N.B. The database is built in this post and refer to the data_preparation_r.R script to have everything ready in the database.
Import libraries and connect to the database
import psycopg2
import pandas as pd
psql = psycopg2.connect(host = "localhost", database = "dvdrental",
user = "postgres", password = "password")
cursor = psql.cursor()
## fetch some data to confirm connection
pd.read_sql("SELECT * FROM language;", psql)
# language_id name last_update
# 0 1 English 2006-02-15 10:02:19
# 1 2 Italian 2006-02-15 10:02:19
# 2 3 Japanese 2006-02-15 10:02:19
# 3 4 Mandarin 2006-02-15 10:02:19
# 4 5 French 2006-02-15 10:02:19
# 5 6 German 2006-02-15 10:02:19
Get the table we’re interested in
sql = "SELECT * FROM movies_rental;"
movie_data = pd.read_sql(sql, psql)
movie_data.iloc[:, 0:4].head()
# customer Idols Snatchers Boogie Amelie Scissorhands Slums
# 0 Aaron Selby 0 0 0
# 1 Adam Gooch 0 0 0
# 2 Adrian Clary 0 1 0
# 3 Agnes Bishop 1 0 0
# 4 Alan Kahn 0 0 0
Now we will compress the data into only 4 columns; we will concatenate the values of 25 movies together and they will look something like this “10111”, then we will change this value to its unbinary equivalent i.e. 23
We will define a function that does this all and define a new dataframe to contain these 4 new columns
def unbinarize(df, start, end):
ex = df.iloc[:, start:end].apply(lambda x: "".join(x.astype(str)), axis = 1)
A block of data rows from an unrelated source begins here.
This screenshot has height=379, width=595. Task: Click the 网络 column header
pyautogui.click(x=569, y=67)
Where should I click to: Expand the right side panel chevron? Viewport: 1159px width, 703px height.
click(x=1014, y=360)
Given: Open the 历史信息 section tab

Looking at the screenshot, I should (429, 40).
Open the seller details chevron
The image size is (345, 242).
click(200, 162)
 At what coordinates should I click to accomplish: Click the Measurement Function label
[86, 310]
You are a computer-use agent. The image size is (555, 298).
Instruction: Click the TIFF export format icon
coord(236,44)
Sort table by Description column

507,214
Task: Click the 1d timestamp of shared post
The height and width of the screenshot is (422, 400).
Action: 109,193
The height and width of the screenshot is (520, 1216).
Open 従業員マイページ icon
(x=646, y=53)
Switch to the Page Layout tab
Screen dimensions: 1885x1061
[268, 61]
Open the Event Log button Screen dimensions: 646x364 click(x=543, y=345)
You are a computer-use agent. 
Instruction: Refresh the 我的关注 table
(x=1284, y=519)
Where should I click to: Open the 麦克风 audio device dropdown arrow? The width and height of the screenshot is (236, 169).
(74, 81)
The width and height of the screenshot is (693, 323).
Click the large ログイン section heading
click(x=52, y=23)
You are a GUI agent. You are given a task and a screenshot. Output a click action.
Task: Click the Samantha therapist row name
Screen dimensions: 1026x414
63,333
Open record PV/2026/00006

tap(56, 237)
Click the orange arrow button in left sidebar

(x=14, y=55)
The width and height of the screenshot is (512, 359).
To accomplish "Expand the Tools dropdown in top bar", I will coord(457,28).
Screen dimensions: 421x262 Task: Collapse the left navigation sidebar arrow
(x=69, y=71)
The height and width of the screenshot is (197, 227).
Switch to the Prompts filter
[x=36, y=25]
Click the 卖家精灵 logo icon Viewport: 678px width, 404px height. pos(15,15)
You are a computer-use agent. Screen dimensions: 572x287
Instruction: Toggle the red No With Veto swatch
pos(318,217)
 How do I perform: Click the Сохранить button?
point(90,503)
return [int(i, 2) for i in ex]
compressed_movie = pd.DataFrame()
compressed_movie["customer"] = movie_data["customer"]
compressed_movie["bit1"] = unbinarize(movie_data, 1, 26)
compressed_movie["bit2"] = unbinarize(movie_data, 26, 51)
compressed_movie["bit3"] = unbinarize(movie_data, 51, 76)
compressed_movie["bit4"] = unbinarize(movie_data, 76, 101)
compressed_movie[0:5]
# customer bit1 bit2 bit3 bit4
# 0 Aaron Selby 0 0 8192 16777216
# 1 Adam Gooch 0 2129920 8193 0
# 2 Adrian Clary 8388608 128 0 16777216
# 3 Agnes Bishop 16777216 0 512 16777216
# 4 Alan Kahn 557056 0 2097216 0
Now we will define a hash function to form 3 buckets to insert similar customers together. These 3 buckets will contain patterns of rentals for some random movies we chose.
def hash_fun(df, list_of_columns):
return df.iloc[:, list_of_columns].apply(lambda x: "".join(x.astype(str)), axis = 1)
hash_fun(movie_data[0:4], [1, 2, 3, 4])
# 0 0000
# 1 0000
# 2 0100
# 3 1000
compressed_movie["bucket1"] = hash_fun(movie_data, [1, 15, 23, 67, 89])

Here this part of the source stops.